Given instruction: Please arrange every line of the material below as a Markdown table with the columns "Row" and "Material line", skipping blank lines and leaving the pictures out.

-- Start of Material shown --

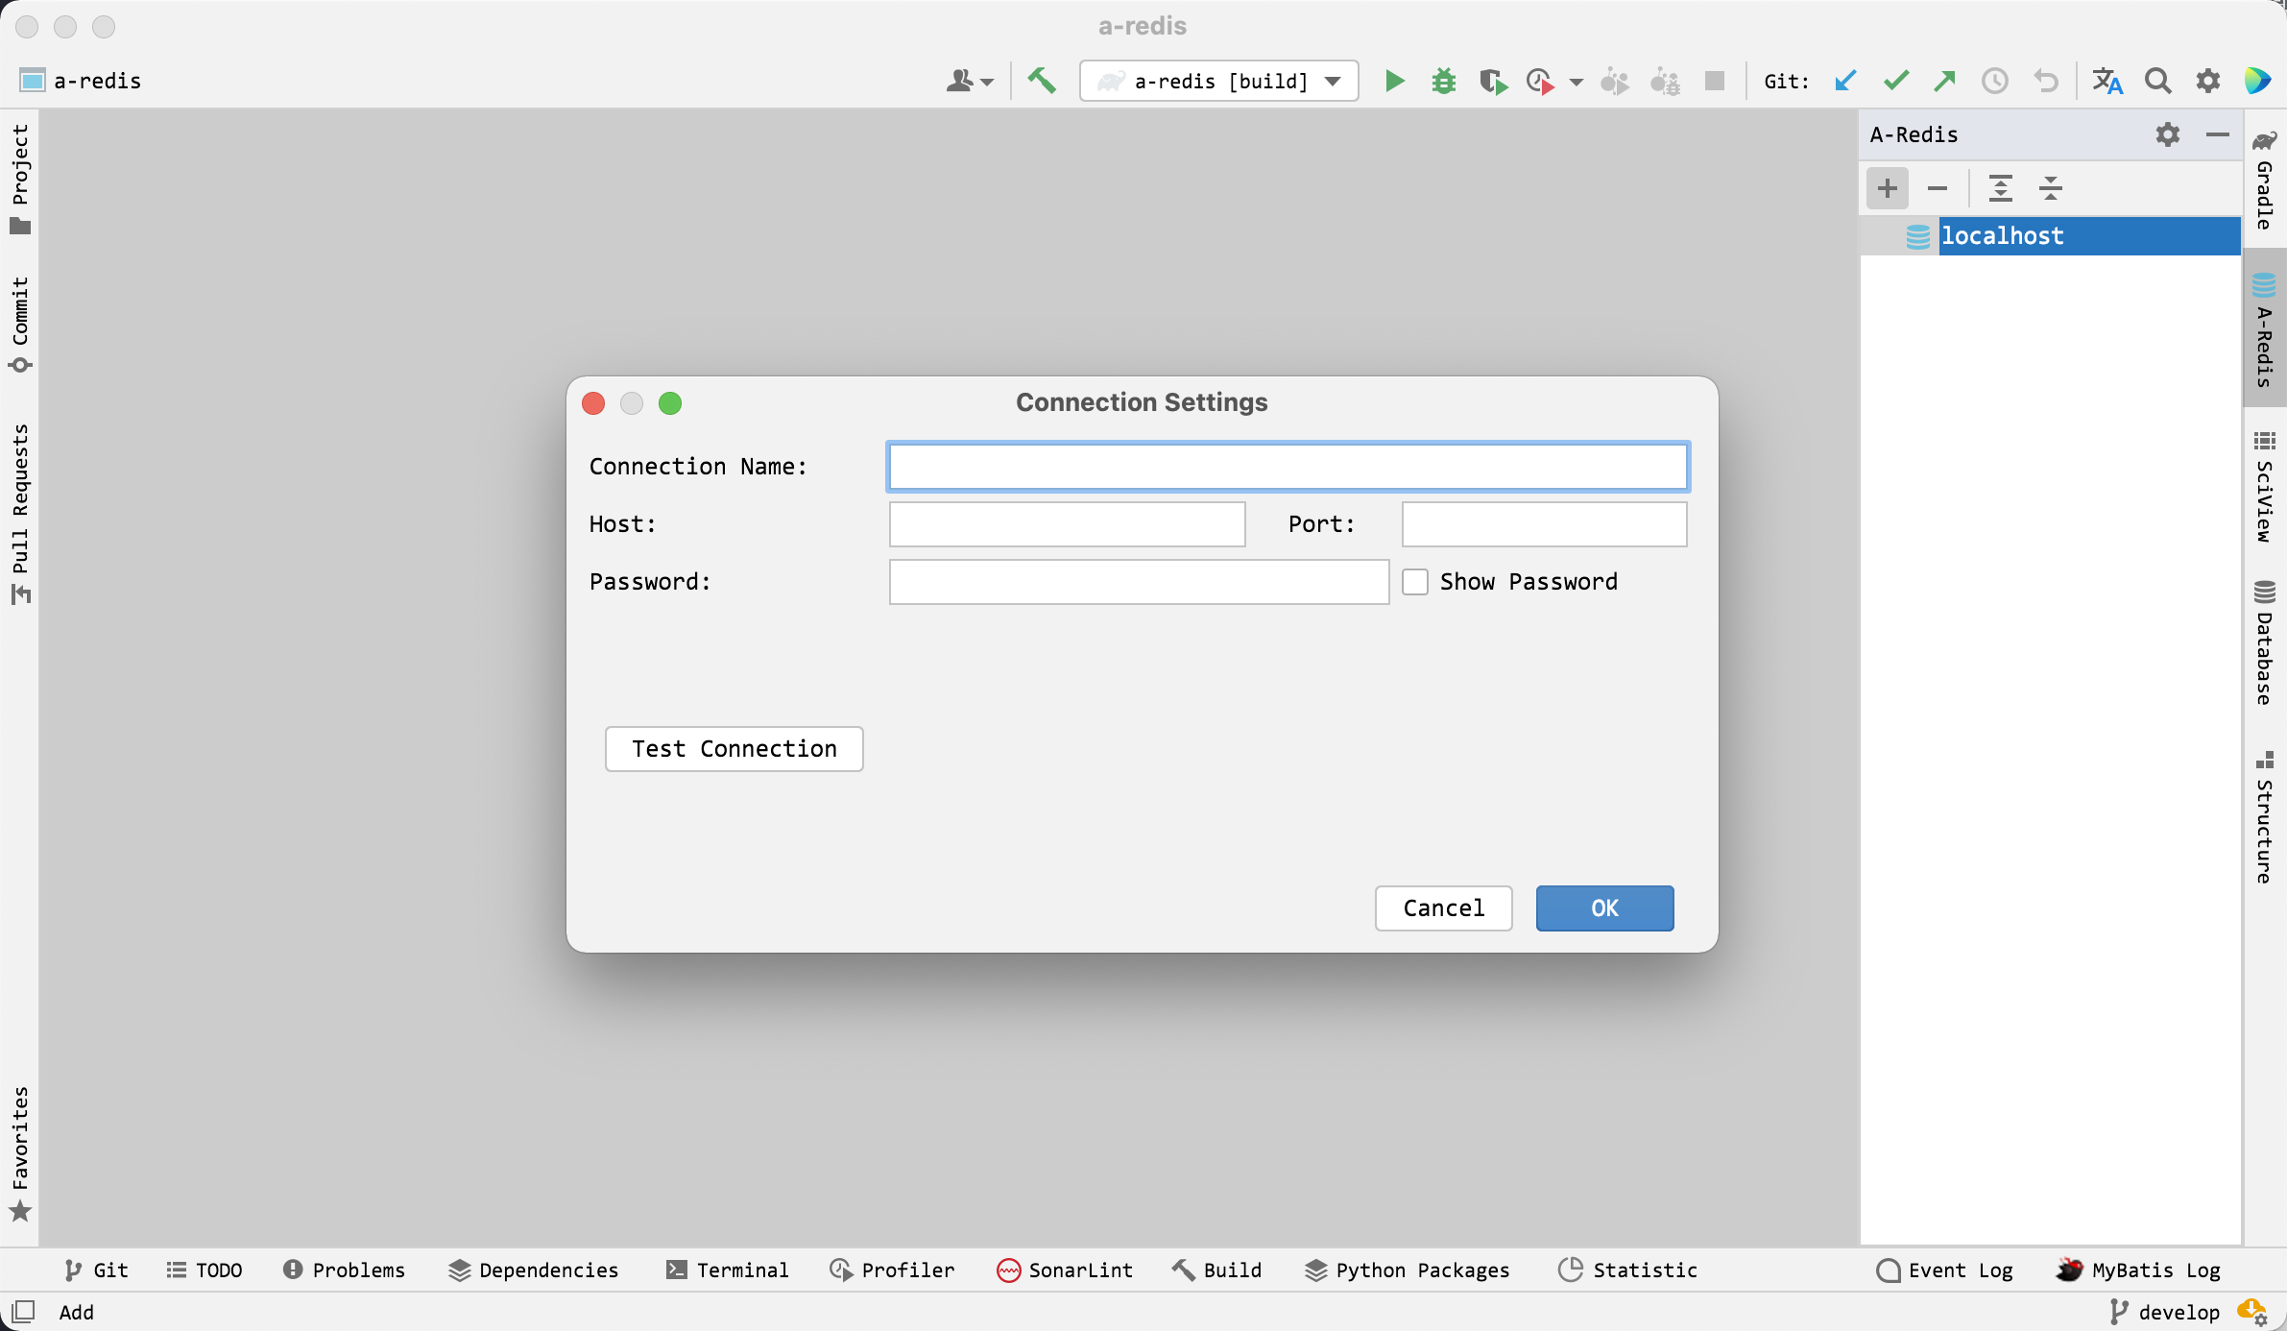The width and height of the screenshot is (2287, 1331).
Task: Click the Translate icon in toolbar
Action: [2106, 82]
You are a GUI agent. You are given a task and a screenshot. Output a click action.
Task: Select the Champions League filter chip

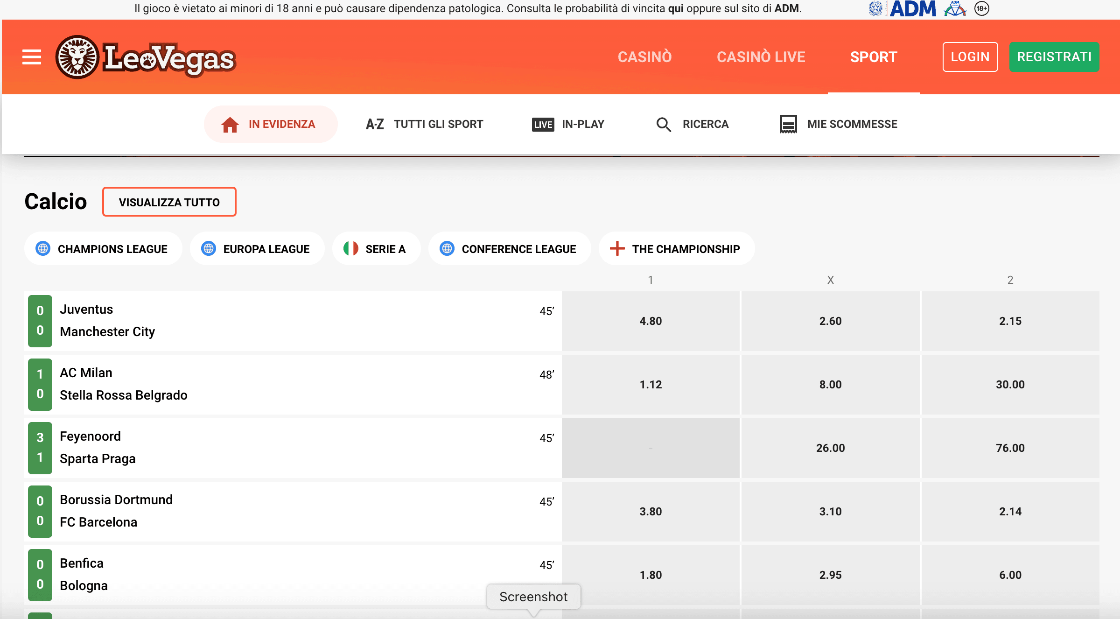pos(103,249)
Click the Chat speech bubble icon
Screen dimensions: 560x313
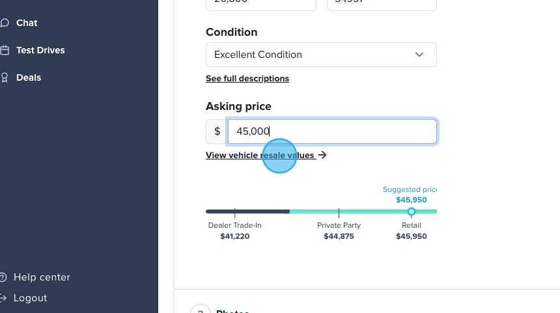(x=4, y=23)
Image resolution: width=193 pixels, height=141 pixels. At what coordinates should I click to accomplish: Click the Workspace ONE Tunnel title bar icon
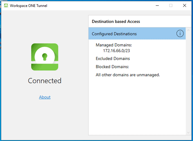coord(6,5)
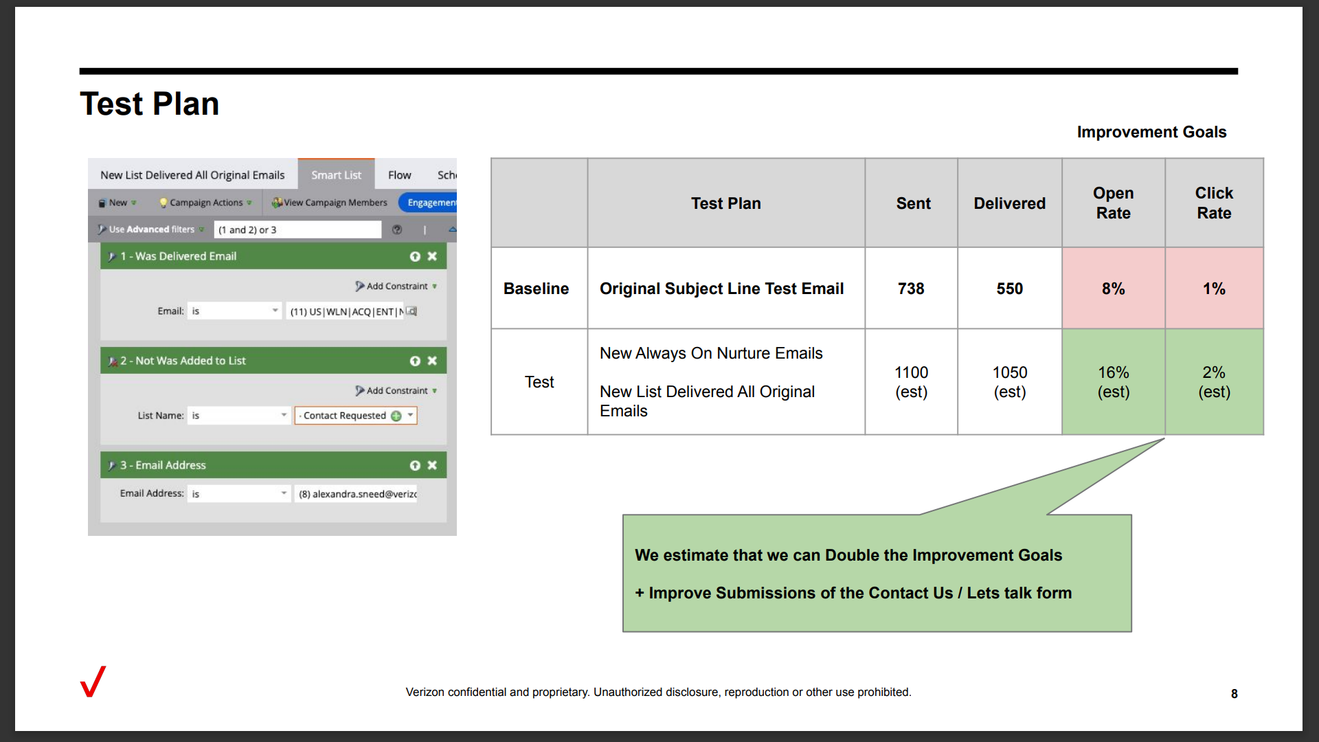The height and width of the screenshot is (742, 1319).
Task: Move up the Email Address filter
Action: pyautogui.click(x=415, y=465)
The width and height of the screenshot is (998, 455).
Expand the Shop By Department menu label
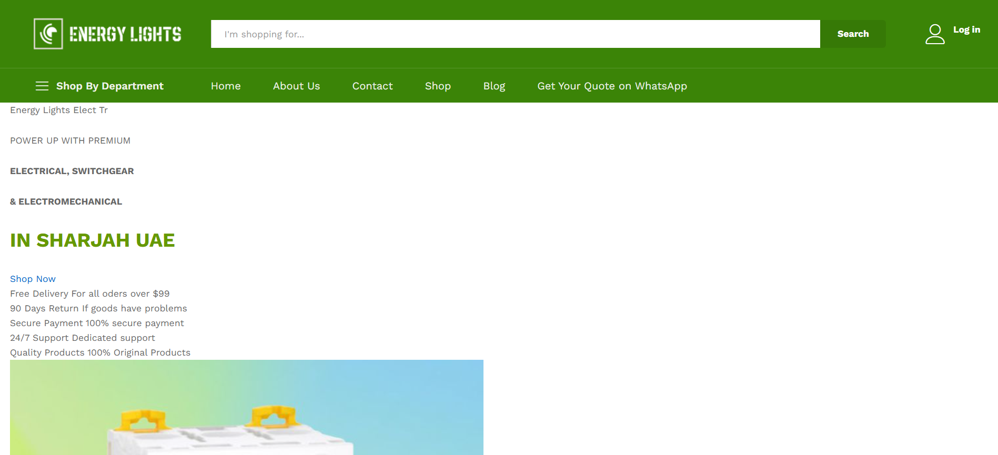tap(109, 86)
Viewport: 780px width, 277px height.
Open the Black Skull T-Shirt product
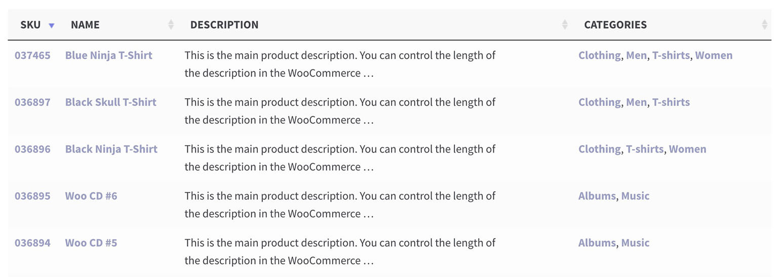110,102
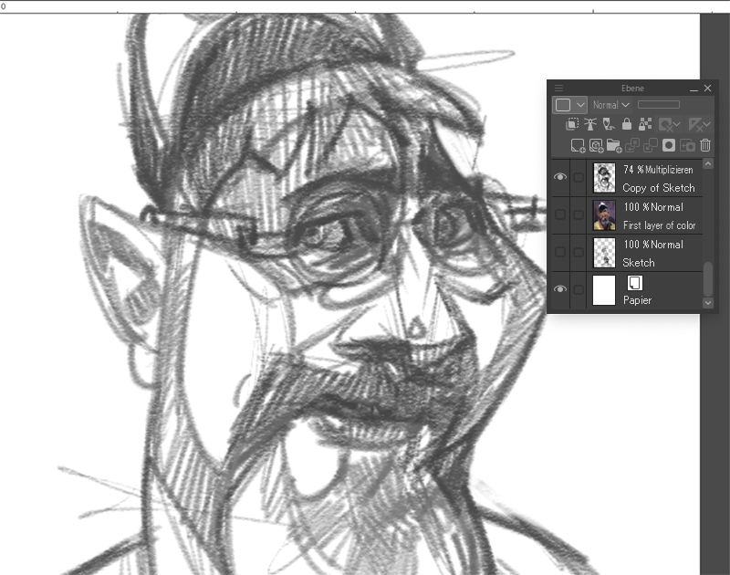Adjust the layer opacity slider
Viewport: 730px width, 575px height.
coord(658,105)
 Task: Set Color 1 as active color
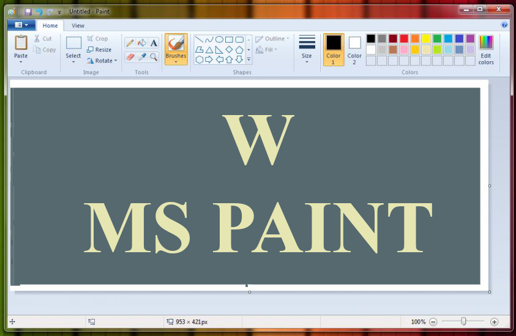[334, 50]
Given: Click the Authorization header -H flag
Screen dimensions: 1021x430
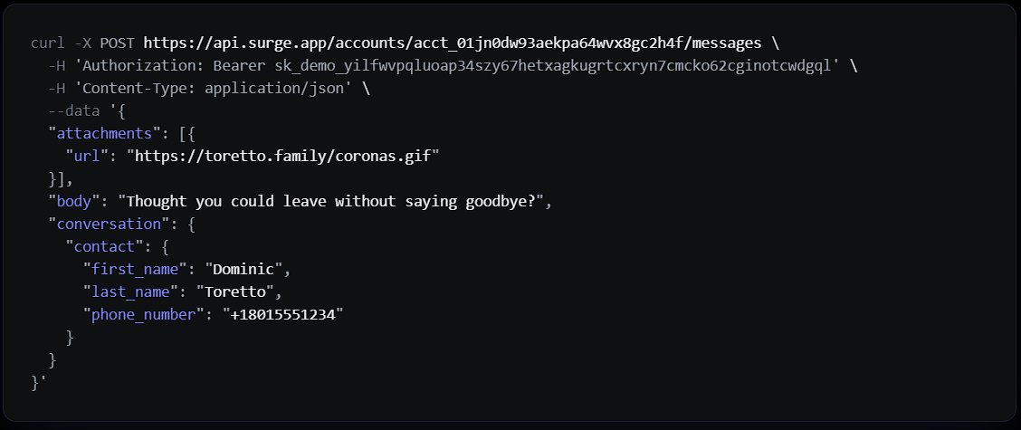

-- End of Material shown --

Response to the task:
| Row | Material line |
|---|---|
| 1 | The width and height of the screenshot is (2287, 1331). |
| 2 | Task: Click the Translate icon in toolbar |
| 3 | Action: [2106, 82] |
| 4 | You are a GUI agent. You are given a task and a screenshot. Output a click action. |
| 5 | Task: Select the Champions League filter chip |
| 6 | pos(103,249) |
| 7 | Click the Chat speech bubble icon |
| 8 | Screen dimensions: 560x313 |
| 9 | (x=4, y=23) |
| 10 | Image resolution: width=193 pixels, height=141 pixels. At what coordinates should I click to accomplish: Click the Workspace ONE Tunnel title bar icon |
| 11 | coord(6,5) |
| 12 | The height and width of the screenshot is (742, 1319). |
| 13 | Task: Move up the Email Address filter |
| 14 | Action: pyautogui.click(x=415, y=465) |
| 15 | The width and height of the screenshot is (998, 455). |
| 16 | Expand the Shop By Department menu label |
| 17 | tap(109, 86) |
| 18 | Viewport: 780px width, 277px height. |
| 19 | Open the Black Skull T-Shirt product |
| 20 | 110,102 |
| 21 | Adjust the layer opacity slider |
| 22 | Viewport: 730px width, 575px height. |
| 23 | coord(658,105) |
| 24 |  Task: Set Color 1 as active color |
| 25 | [334, 50] |
| 26 | Given: Click the Authorization header -H flag |
| 27 | Screen dimensions: 1021x430 |